I think its quite difficult to do though.



Is there any common spec where you can mechanically go from spec to parser? HTTP, SMTP, DNS, HTML, CSS, Javascript, Ruby, Python, C, ... I basically know of nothing in widespread use with a spec that can actually be converted directly into working code.


Does implementing TCP/IP stack using the RFC (as in parsing diagrams straight from RFC) counts?

Then it was done in OMeta [1].

Previous discussion: A full TCP/IP stack in under 200 LoC (and the power of DSLs) [2].

There's also a PNG parser (but it is not parsing any documentation) in 20 lines of OMeta [3].

[1] http://www.moserware.com/2008/04/towards-moores-law-software...

[2] https://news.ycombinator.com/item?id=846028

[3] http://joshondesign.com/2013/03/18/ConciseComputing


For the parser itself, yes. There are parser generators that take a spec(BNF, PEG) and output a parser that can parse the language.

What you do with the parsed tree is up you though.


Is it really useful to write a formal spec for Github Markdown? The software they use to parse and render it is open source. If you want to know how exactly something works, you can read the source.


Is it really useful to write a formal spec for HTML? The software we use to parse and render it is open source. If you want to know how exactly something works, you can read the source.

;)


Having used and maintained a Swift translation of the StackOverflow .NET markdown processor, please, when there is a proposal to use source as a spec, burn it with fire.
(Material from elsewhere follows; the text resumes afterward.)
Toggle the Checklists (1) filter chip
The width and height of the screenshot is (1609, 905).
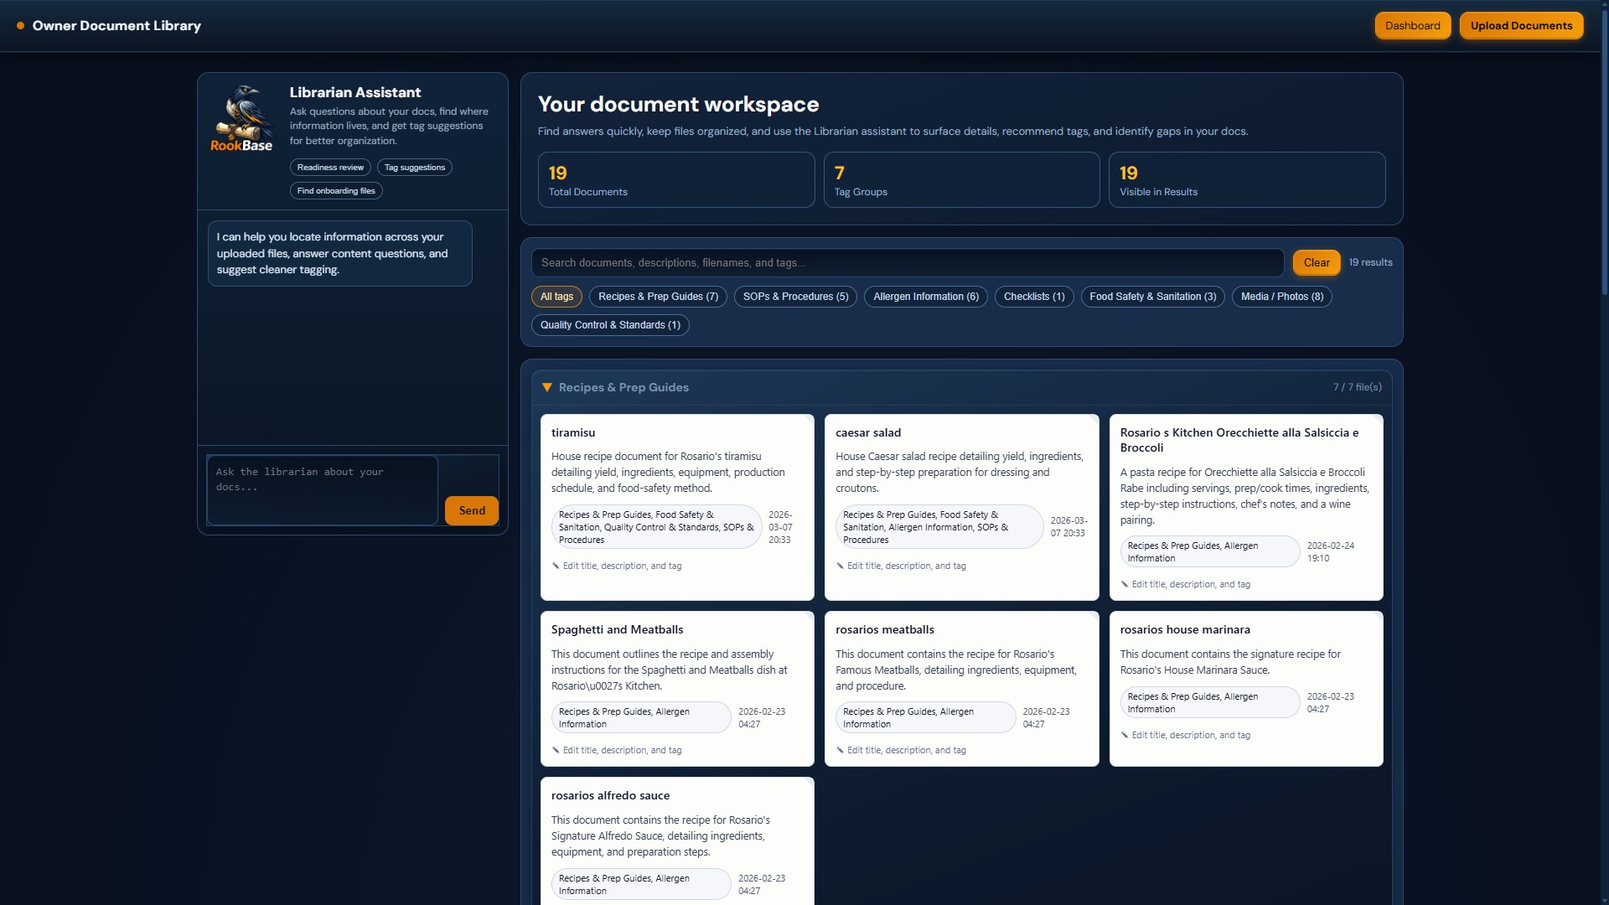tap(1033, 296)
Scatter the ashes.


Yes, if you also want to have more implementations, that can differ in e.g. license or programming language.

For instance it is the reason why there's no reimplementation of TeX.


There is pdflatex, luatex,...

Nobody stops you from translating the Ruby or whatever into your favorite language.


Reading the sources and trying to understand it takes a lot longer than looking at bnf and cranking out recursive descent parser based on it or a parser generator.


It's not possible to write a BNF for Markdown. At least not an unambiguous, useful BNF.